Evaluation of Fuzzy-Neuro Modifiers for Compensation of the Effects of Muscle Fatigue on EMG-Based Control to be Used in Upper-Limb Power-Assist Exoskeletons

Assistive robotic technology can play a major role to improve the quality of life of the physically weak people such as aged, injured, disabled or handicapped. Many assistive devices have been developed according to the needs of such individuals. Especially, upper-limb power-assist exoskeletons have been able to draw attention, as the upper limb motions are very important for the daily activities. Electromyography (EMG) signals of the upper limb muscles have frequently been used as a primary signal to control the upper-limb power assist exoskeletons, because the EMG signals directly reflect the motion intention of the user. However, one of the main problems for EMG-based control is the muscle fatigue, because the muscle fatigue can affect the EMG patterns. When the user's muscles get fatigued, it is required to consider the variety of EMG signals on the EMG-based controllers.
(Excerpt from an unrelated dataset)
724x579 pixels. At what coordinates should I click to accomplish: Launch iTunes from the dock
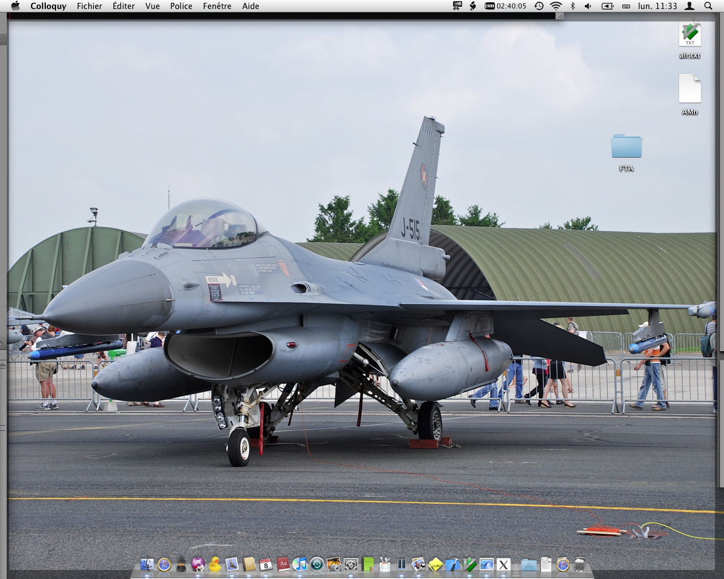[300, 564]
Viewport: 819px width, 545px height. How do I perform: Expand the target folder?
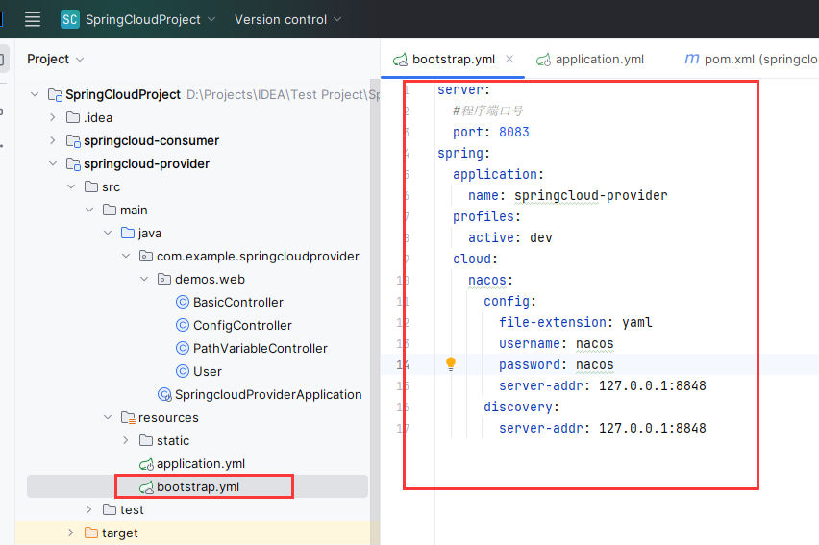[x=71, y=533]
In this paper, the effects of muscle fatigue on EMG-based control are analyzed based on upper-limb elbow flexion/extension motions and fuzzy-neuro modifiers which intend to compensate for the muscle fatigue effects based on a combination of EMG Root Mean Square (RMS) and EMG Mean Power Frequency (MPF) are proposed. The effectiveness of the proposed fuzzy-neuro modifiers for compensation of the effects of muscle fatigue are evaluated by conducting experiments.